> [TASK OBJECTIVE]: Retype the rows starting with the line that contains "coordinates (992, 462)." and going on through the line that contains "0 items is located at coordinates (1868, 26).", keeping each line the same.

> [RECORDS PROVIDED]:
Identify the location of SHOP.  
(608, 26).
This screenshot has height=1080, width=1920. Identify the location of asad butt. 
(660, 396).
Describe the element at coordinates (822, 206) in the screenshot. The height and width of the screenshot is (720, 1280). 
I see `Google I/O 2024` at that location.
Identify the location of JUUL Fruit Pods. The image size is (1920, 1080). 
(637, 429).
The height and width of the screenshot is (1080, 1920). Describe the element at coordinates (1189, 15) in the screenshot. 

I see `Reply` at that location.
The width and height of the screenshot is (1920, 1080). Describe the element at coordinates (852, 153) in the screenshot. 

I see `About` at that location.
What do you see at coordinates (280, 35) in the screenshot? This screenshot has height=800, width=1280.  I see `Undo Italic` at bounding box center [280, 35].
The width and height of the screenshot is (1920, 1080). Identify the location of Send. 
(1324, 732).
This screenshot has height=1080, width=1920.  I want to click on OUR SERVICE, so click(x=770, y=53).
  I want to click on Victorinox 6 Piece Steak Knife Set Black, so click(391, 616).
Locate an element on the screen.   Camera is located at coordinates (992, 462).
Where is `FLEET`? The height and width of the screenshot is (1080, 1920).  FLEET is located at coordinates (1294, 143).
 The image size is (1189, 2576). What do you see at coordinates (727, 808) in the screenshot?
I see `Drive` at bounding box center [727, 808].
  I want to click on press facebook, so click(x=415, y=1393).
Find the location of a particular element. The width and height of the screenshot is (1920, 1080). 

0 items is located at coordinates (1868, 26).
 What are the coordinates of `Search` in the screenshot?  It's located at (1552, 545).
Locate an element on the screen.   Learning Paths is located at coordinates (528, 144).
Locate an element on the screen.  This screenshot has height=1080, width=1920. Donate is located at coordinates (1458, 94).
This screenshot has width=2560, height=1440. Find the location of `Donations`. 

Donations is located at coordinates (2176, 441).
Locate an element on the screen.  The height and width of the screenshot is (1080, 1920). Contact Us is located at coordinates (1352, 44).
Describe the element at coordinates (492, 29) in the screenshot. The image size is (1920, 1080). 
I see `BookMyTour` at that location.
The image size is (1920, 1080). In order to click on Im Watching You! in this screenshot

> [WORKED ANSWER]:
Locate an element on the screen.   Camera is located at coordinates (992, 462).
Where is `FLEET`? The height and width of the screenshot is (1080, 1920).  FLEET is located at coordinates (1294, 143).
 The image size is (1189, 2576). What do you see at coordinates (727, 808) in the screenshot?
I see `Drive` at bounding box center [727, 808].
  I want to click on press facebook, so click(x=415, y=1393).
Find the location of a particular element. The width and height of the screenshot is (1920, 1080). 

0 items is located at coordinates (1868, 26).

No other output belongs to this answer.